HACs are then performed to further group classes or students into clusters that are similar in terms of learning. We chose this clustering method because the structure of the clusters is not known in advance, and our data have an intrinsic hierarchical structure (hierarchy in θ-levels for each local praxeology). An HAC consists of performing a series of successive partitions of individuals, nested one within the other, with the groupings into clusters being made in relation to the greatest proximity of the individuals. HACs were performed on data reduced by PCAs. This choice was made to simplify the complexity of the data while preserving crucial information. Comparing the clusters obtained by the PCA and HAC of Test 1 with those of Test 2 for the classes and students enables us to study the variation of learning over a school year (RQ3) and the link with the composition of the classes in terms of learning (RQ4).

3 Results: similar classes in terms of learning and their variation over the school year

3.1 A multivariate analysis on test 1 results per class

We identify similar classes and their characteristics on the C1 database. To facilitate PCA, certain statistical variables have been grouped together. For example, Representing_Adequate and Representing_Weakly-Adequate have been grouped together into Representing_Adequate_Weakly-Adequate.

The PCA identifies a first factorial plane (71% of the information) and the four variables correlated with Axis 1 (59% of the information) that best contribute to its formation, namely, Failure, Success, Calculating-Algebraically_Adequate, and Representing_Adequate_Weakly-Adequate (Fig. 4). These variables have a very good representation quality of since their cos² is greater than 0.8. Calculating-Numerically_Weakly-Adequate and Calculating-Numerically_Old variables are correlated with Axis 2 (12% of the information) but with a less good quality of representation.

Fig. 4

Correlation circle in the first factorial plane for Test 1 (N = 25)

In the first factorial plane (Fig. 5), the classes located farthest to the right in the first and fourth quadrants have a good Success rate, as well as Calculating-Algebrically_Weakly-Adequate (correlated with axis 1) and Calculating-Numerically_Weakly-Adequate, unlike the classes located farthest to the left. For several classes located in the middle, with Cos² close to or less than 0.25, the quality of the representation is less good than those with a Cos² greater than 0.5.

Fig. 5

Distribution of classes in Test 1 on the first factorial plane and quality of their representation (N = 25)

The second factorial plane (68% of the information) shows a good quality of representation for the variable Calculating-Numerically_Under-Construction on Axis 3 (9% of the information) (Fig. 6). Figure 7 shows the distribution of the classes on the second factorial plane.

Fig. 6

Correlation circle of the second factorial plane for Test 1 (N = 25)

Fig. 7

Distribution of classes on the second factorial plane and quality of representation for test 1 (N = 25)

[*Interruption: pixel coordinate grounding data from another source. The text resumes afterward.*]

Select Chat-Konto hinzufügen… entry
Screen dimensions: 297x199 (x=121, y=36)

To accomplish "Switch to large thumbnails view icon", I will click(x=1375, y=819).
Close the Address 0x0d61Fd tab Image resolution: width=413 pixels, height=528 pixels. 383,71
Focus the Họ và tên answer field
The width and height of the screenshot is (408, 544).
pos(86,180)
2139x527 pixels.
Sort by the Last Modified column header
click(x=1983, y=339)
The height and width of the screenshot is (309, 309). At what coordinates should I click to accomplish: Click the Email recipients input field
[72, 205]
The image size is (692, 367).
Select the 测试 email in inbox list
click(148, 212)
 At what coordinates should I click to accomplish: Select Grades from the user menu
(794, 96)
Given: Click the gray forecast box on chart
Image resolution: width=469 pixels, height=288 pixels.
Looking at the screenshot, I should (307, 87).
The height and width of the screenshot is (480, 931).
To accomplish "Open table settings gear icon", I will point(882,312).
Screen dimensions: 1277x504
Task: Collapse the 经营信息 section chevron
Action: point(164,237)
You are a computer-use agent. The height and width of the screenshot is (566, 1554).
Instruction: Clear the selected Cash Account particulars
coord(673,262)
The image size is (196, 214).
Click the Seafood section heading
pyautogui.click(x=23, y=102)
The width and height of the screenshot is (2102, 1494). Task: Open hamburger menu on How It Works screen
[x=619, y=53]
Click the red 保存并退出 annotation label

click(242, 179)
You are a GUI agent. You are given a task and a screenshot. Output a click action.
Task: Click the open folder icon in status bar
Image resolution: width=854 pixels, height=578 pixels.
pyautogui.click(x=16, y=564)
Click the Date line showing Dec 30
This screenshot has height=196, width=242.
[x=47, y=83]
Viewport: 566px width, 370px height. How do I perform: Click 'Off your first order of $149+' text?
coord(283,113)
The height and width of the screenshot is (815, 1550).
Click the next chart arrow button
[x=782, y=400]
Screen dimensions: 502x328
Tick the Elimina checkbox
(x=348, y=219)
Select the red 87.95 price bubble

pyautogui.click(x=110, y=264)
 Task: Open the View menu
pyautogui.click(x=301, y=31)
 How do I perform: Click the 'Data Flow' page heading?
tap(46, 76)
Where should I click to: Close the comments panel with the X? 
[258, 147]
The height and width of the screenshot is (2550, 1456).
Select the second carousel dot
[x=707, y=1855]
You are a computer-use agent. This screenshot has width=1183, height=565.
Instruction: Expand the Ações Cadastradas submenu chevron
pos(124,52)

We interpret these two factorial planes as relating the Adequate or Old θ-levels of algebraic praxeologies and θ-levels of Calculating-Numerically in order to study class similarity.

The HAC then identifies three clusters of similar classes (Fig. 8), called Cl-A1 (4 classes), Cl-B1 (14 classes), and Cl-C1 (7 classes) and described in Fig. 9.

Fig. 8

Three clusters of similar classes on Test 1 (N = 25)

Fig. 9

Percentages for the variables that best contribute to the formation of the first factorial plane on Test 1 (a) and Test 2 (b)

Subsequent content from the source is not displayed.